How can teachers make use of the ease with which automated writing technologies reproduce these genres and forms while still engaging students to produce original work? Here are a few suggestions:
Teach the genre as a genre. Rather than present the conventions as automatic, inevitable, and without origin, spend some time explaining history and problems the genre both solves and potentially creates. The less students assume any given form is natural, the more usefully suspicious they will be of how easily automated writing technologies reproduce genres. Denaturing the genre before asking students to work with it can be useful.
Analyze samples of automatic text as a group. Since it’s so easy for chatbots to produce multiple examples of generic forms quickly, generating and analyzing multiple prompts and examples and discussing successes and failures in their execution can illuminate both the purposes of the genre and the limitations of chatbots.
Ask students to compare their own attempts at the genre to those generated by the automated writing technologies. Since the automatic texts will always reproduce the most common expressions, comparison can help the students recognize average work and thus identify opportunities to exceed it.

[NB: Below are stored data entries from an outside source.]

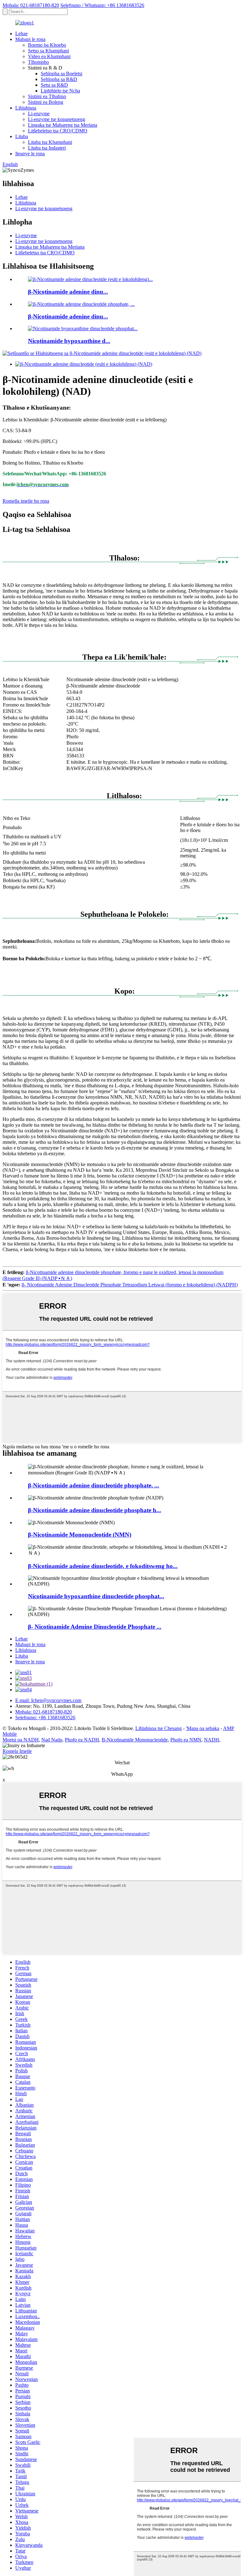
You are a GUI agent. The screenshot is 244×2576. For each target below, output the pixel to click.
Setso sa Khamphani (48, 50)
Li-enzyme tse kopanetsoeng (56, 119)
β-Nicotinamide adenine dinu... (68, 291)
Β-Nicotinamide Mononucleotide (135, 1739)
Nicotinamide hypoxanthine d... (69, 341)
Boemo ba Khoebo (47, 45)
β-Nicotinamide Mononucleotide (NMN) (79, 1534)
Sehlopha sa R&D (59, 79)
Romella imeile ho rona (26, 501)
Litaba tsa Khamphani (50, 142)
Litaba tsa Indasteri (47, 148)
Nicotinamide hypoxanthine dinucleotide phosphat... (96, 1596)
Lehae (21, 33)
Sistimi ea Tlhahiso (47, 96)
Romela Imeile (17, 1751)
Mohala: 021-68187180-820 (31, 5)
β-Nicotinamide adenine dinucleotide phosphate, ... (93, 1485)
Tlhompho (38, 62)
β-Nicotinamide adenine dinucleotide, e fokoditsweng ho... (103, 1566)
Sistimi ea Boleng (45, 102)
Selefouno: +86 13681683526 (45, 1717)
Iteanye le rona (30, 153)
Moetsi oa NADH (21, 1739)
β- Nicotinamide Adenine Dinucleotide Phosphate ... (94, 1626)
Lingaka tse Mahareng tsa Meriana (62, 125)
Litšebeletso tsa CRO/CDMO (57, 130)
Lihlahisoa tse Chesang (158, 1728)
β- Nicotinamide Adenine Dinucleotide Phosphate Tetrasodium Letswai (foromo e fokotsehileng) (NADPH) (130, 1284)
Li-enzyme (39, 113)
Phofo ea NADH (82, 1739)
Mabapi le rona (30, 39)
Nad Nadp (51, 1739)
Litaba (21, 136)
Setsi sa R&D (54, 85)
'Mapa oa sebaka (202, 1728)
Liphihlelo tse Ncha (60, 90)
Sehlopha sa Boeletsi (61, 73)
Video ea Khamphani (49, 56)
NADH (211, 1739)
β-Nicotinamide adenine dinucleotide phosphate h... (94, 1510)
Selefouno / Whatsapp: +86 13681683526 (102, 5)
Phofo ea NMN (185, 1739)
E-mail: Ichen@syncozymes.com (48, 1700)
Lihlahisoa (25, 108)
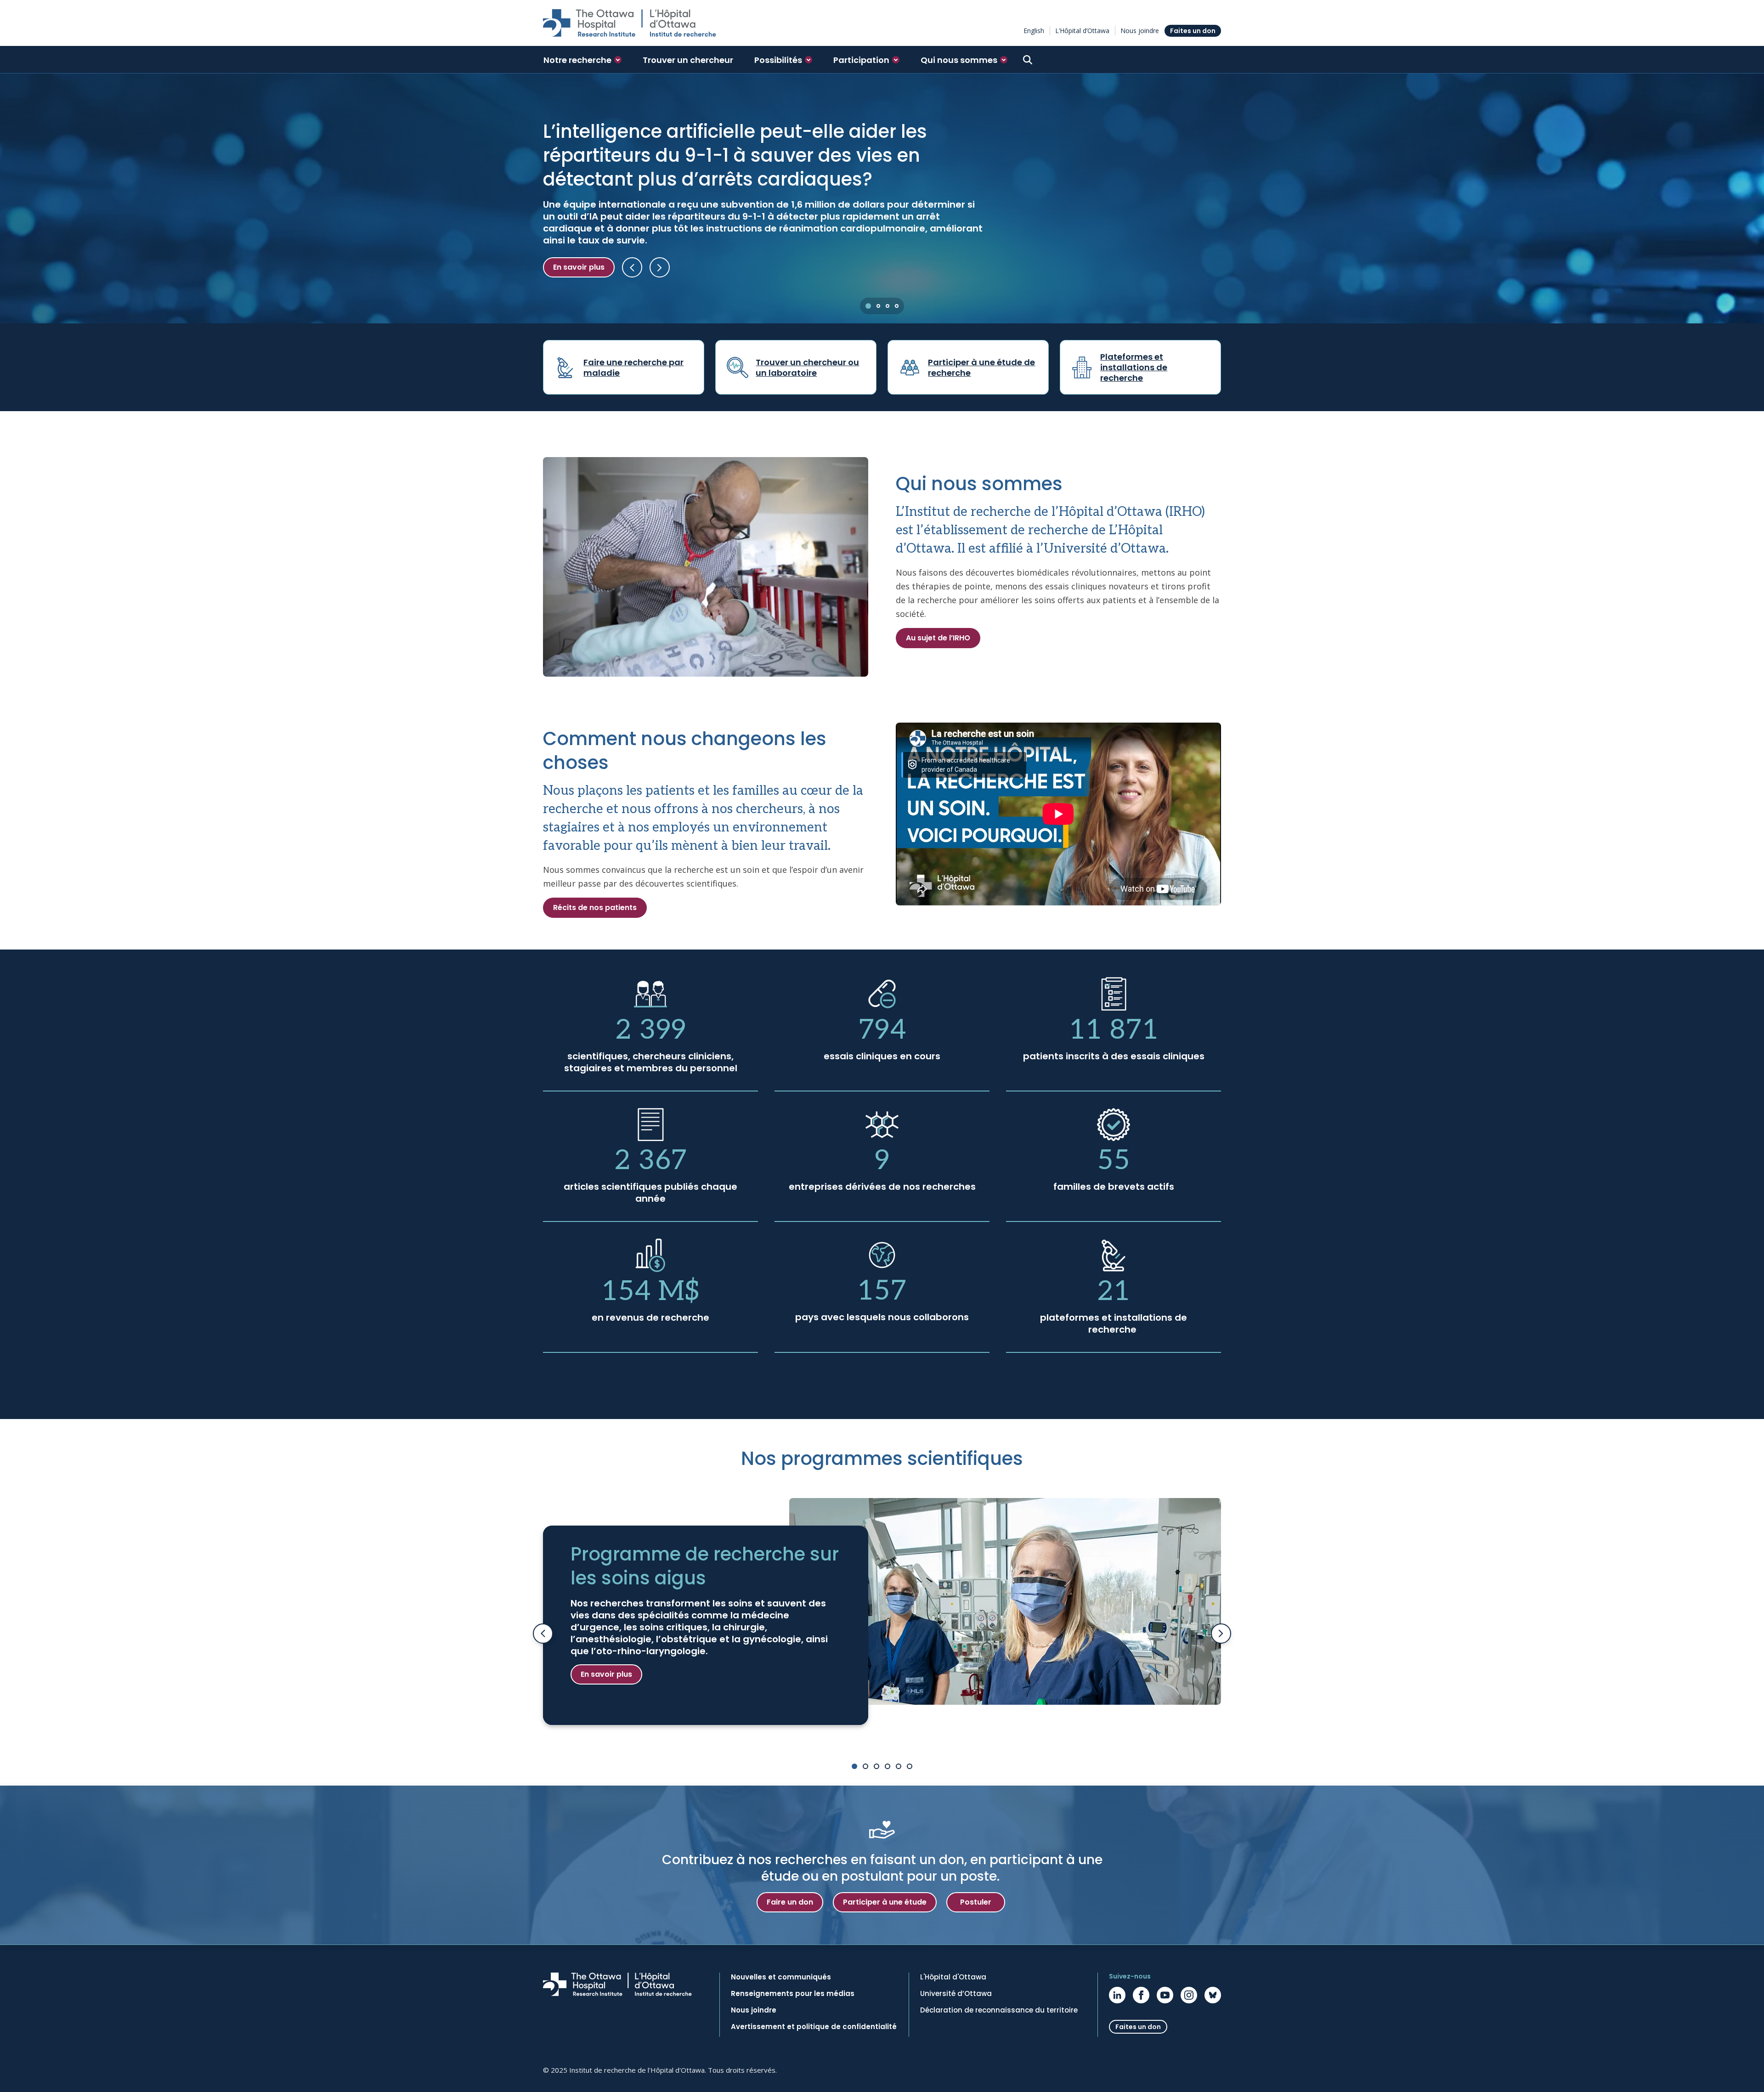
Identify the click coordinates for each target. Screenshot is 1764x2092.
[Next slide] (1221, 1633)
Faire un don (790, 1902)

Encourage students to think about ways to complement or supplement generic writing. Remember, the goal isn’t to eliminate all writing genres and their uses; genres exist for a reason! However, they aren’t complete in and of themselves: we need to use them thoughtfully, and that involves developing writing that does what those genres cannot. Ask students to think about and practice writing that identifies those gaps and limitations and enriches the work of the genre with novel and innovative approaches and language.